I think it's great Andrew! Looks good just the way it is.


----------



## Ghosty (Dec 15, 2016)

Shipdisturber, Thanks, it looks good, but not great, The cylinder is 2mm under size, still waiting on other material to turn up.

Got the bar stock machined up for the carb, just using alloy, don't have the brass in the right size to make it.

Cheers
Andrew


----------



## tms6401 (Dec 15, 2016)

Looking good so far. The cylinder may be a tad undersized, but I think it actually adds some character to the engine. I understand that you know it is a bit smaller, and it bugs you, but I'm sure that most folks wouldn't have a clue.

Tom


----------



## Ghosty (Dec 15, 2016)

Hi All,
Spent all morning doing the carb body and barrel, used the hex and square ER32 chucks, found them invaluable while doing this, swapping between mill and lathe. Will do the needle valve assy this arvo.

Cheers
Andrew


----------



## Cogsy (Dec 15, 2016)

I have a set of those that I've never used (got them in a box of 'junk') and I just forget all about them. I'll drag them out and leave them where I can see them - looks like they make life a lot easier.


----------



## Ghosty (Dec 15, 2016)

Cogsy said:


> I have a set of those that I've never used (got them in a box of 'junk') and I just forget all about them. I'll drag them out and leave them where I can see them - looks like they make life a lot easier.
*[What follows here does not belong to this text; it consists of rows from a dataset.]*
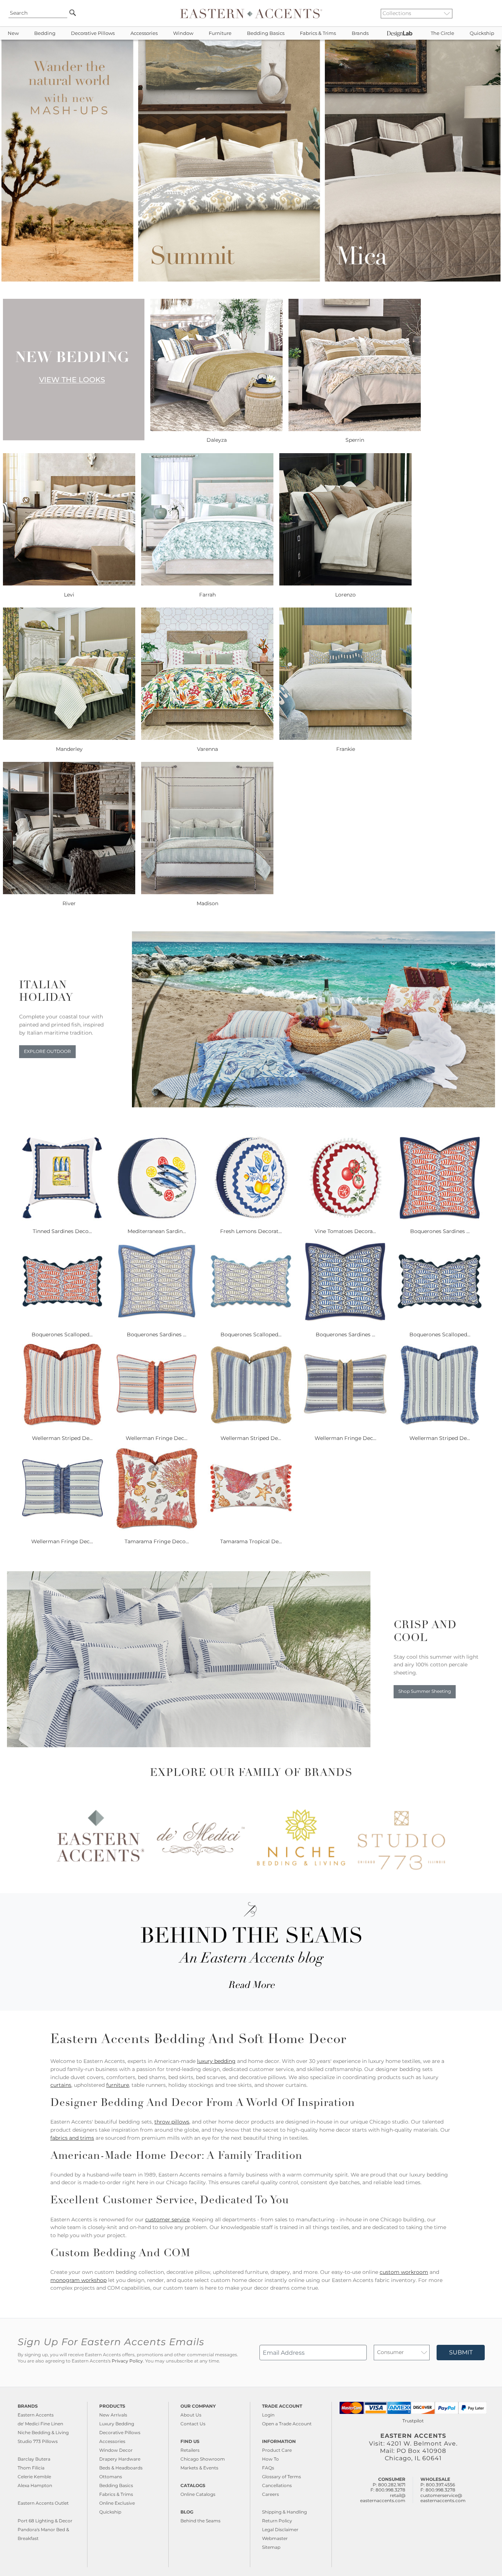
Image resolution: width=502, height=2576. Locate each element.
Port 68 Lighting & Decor (45, 2520)
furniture (117, 2085)
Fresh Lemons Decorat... (251, 1231)
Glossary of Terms (281, 2476)
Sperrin (354, 440)
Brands (360, 33)
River (69, 903)
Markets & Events (199, 2468)
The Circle (442, 33)
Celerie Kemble (34, 2476)
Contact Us (192, 2423)
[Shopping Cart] (491, 13)
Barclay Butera (34, 2459)
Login (268, 2415)
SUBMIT (461, 2352)
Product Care (277, 2450)
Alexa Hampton (35, 2485)
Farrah (207, 594)
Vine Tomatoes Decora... (345, 1231)
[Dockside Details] (313, 1105)
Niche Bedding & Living (43, 2432)
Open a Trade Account (287, 2423)
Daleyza (217, 440)
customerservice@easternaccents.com (443, 2498)
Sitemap (271, 2547)
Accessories (144, 33)
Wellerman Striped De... (62, 1438)
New (13, 33)
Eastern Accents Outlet (43, 2503)
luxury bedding (216, 2061)
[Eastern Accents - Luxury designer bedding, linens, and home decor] (251, 13)
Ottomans (110, 2476)
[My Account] (485, 13)
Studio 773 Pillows (38, 2441)
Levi (69, 594)
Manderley (69, 749)
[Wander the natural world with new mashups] (251, 279)
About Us (190, 2415)
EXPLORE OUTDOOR (47, 1051)
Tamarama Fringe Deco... (157, 1541)
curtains (60, 2085)
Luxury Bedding (116, 2423)
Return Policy (277, 2520)
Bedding (44, 33)
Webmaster (275, 2538)
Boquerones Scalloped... (62, 1334)
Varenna (207, 749)
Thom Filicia (31, 2468)
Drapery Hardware (119, 2459)
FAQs (268, 2468)
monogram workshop (78, 2280)
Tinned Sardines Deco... (62, 1231)
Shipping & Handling (284, 2512)
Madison (207, 903)
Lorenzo (345, 594)
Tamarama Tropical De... (251, 1541)
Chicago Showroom (202, 2459)
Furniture (220, 33)
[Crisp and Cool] (188, 1745)
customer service (167, 2219)
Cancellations (277, 2485)
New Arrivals (113, 2415)
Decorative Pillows (93, 33)
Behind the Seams (200, 2520)
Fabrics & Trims (318, 33)
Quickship (482, 33)
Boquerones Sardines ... (440, 1231)
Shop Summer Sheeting (424, 1691)
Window (183, 33)
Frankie (345, 749)
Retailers (190, 2450)
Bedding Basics (265, 33)
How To (270, 2459)
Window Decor (116, 2450)
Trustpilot (413, 2420)
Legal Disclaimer (280, 2529)
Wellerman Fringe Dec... (156, 1438)
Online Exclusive (117, 2503)
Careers (270, 2494)
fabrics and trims (72, 2138)
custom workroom (404, 2272)
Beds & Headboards (121, 2468)
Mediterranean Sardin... (157, 1231)
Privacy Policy (127, 2361)
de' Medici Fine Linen (40, 2423)
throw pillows (171, 2121)
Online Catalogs (197, 2494)
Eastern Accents (36, 2415)
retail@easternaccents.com (382, 2498)
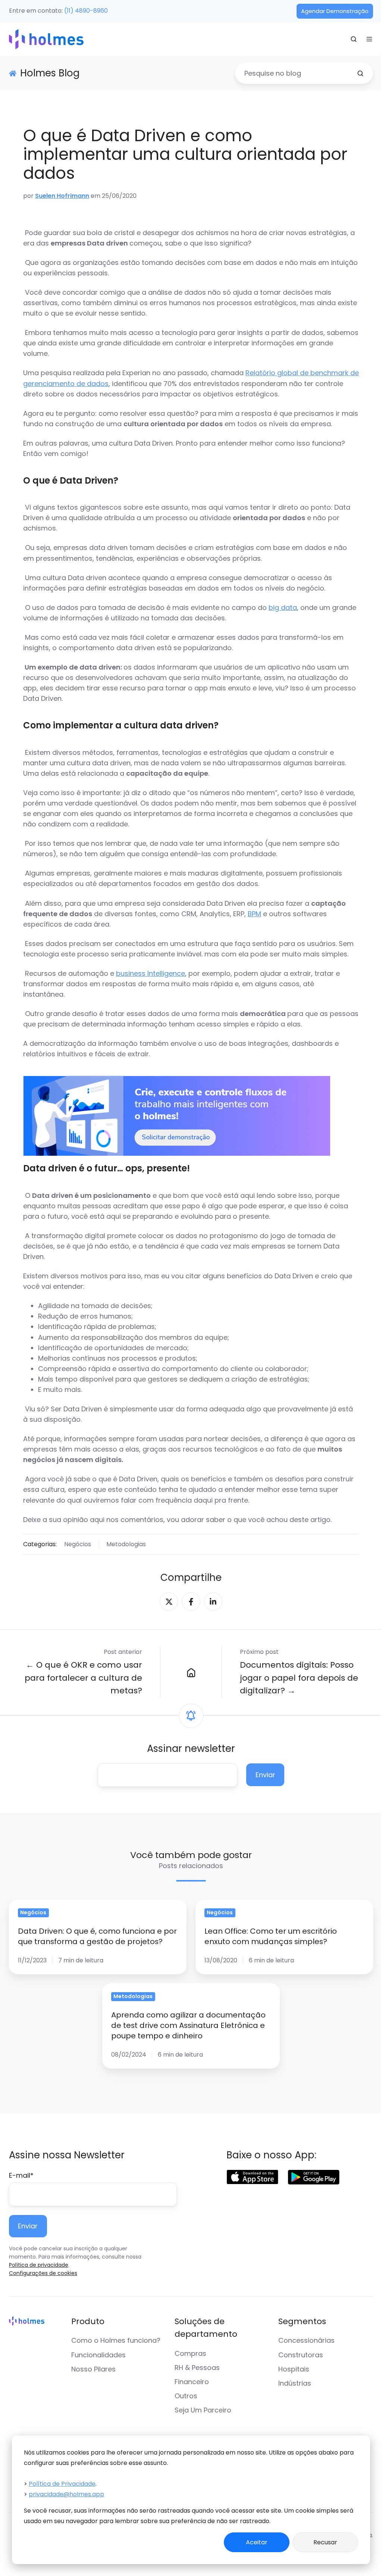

Cogsy, I have the full set of collets for them as well as I have the ER32 MT3 chuck for the mill. I use them a lot, Doing hex's(nuts) are a snap.

Cheers
Andrew


----------



## Ghosty (Dec 15, 2016)

Hi All,
Just an update, short one flywheel

Cheers
Andrew


----------



## bruedney (Dec 16, 2016)

Looks great Andrew

What have you used for the ignition?

Cheers

Bruce


----------



## Ghosty (Dec 16, 2016)

bruedney said:


> Looks great Andrew
> 
> What have you used for the ignition?
> 
> ...


Thanks, Bruce.
I use a Rcexl CDI unit I had left over from my RC flying days, all housed in the base, If you look around you can pick them up cheep, the brass tube coming up from the wood base to under the crank carries the pickup wiring and sensor, and there is a magnet in the disc just in front of it.

Cheers
Andrew


----------



## Ghosty (Dec 16, 2016)

Hi All,
Good news, bad news, It ran for about 45 seconds, I know not long, then stopped, no spark, after some testing the pickup sensor is dead, ordered 3 new ones, now have to wait a week for them to arrive. Must have damaged it removing it from the plastic holder it was in. New ones not fitted in the holder.
Will start some rough drawings for the next project.

Cheers
Andrew


----------



## Brian Rupnow (Dec 16, 2016)

Congratulations---almost!!! And that is exactly why I run old school points and condenser on all of my engines.---Brian


----------



## Ghosty (Dec 16, 2016)

Hi All,
It is running, borrowed one on an engine that I have, needs ign timing adj and carb adjusting. Something happened in the upload to youtube, not in 16:9 as filmed.
[ame]https://www.youtube.com/watch?v=axOYaJrSwJo[/ame]

Cheers
Andrew


----------



## Shipdisturber (Dec 16, 2016)

That is very good, looks great. Runs nice but how do you keep the crank and rod bearings lubed?


----------



## Cogsy (Dec 16, 2016)

Very cool. Congrats! I'm eating my lunch right now then it's off to the shed for the afternoon so I can get a little bit closer...


----------



## DavidLloyd2 (Dec 17, 2016)

Congratulations Andrew on the first run,
Great looking engine,

DavidLloyd,


----------



## Ghosty (Dec 17, 2016)

Shipdisturber said:


> That is very good, looks great. Runs nice but how do you keep the crank and rod bearings lubed?


Crank are ball race, and I replaced the big end with twin ball race.

Cheers
Andrew


----------



## Brian Rupnow (Dec 17, 2016)

Congratulations Andrew. Now there are 3 running Rupnow vertical engines that I know of, and 4 more "in process" that I know of.---Brian


----------



## Herbiev (Dec 17, 2016)

Congratulations Andrew. Hopefully not far behind you.


----------



## Ghosty (Dec 17, 2016)

Hi All,
Thanks, Had problems yester day, it stopped again and would not start. Crank cam gear cam loose, did not Loctite the grub screws. After fixing this, the pickup wiring shorted out, very hard to insulate 3 wires in a 3.5mm tube. Replace pickup with a set of points to fire the CDI ignition. After messing around with the cam and ign timing it starts easy now, getting better the more that it runs. Can be hand started now.
[ame]https://www.youtube.com/watch?v=6q8hP8D3Rq4&feature=youtu.be[/ame]

Cheers
Andrew


----------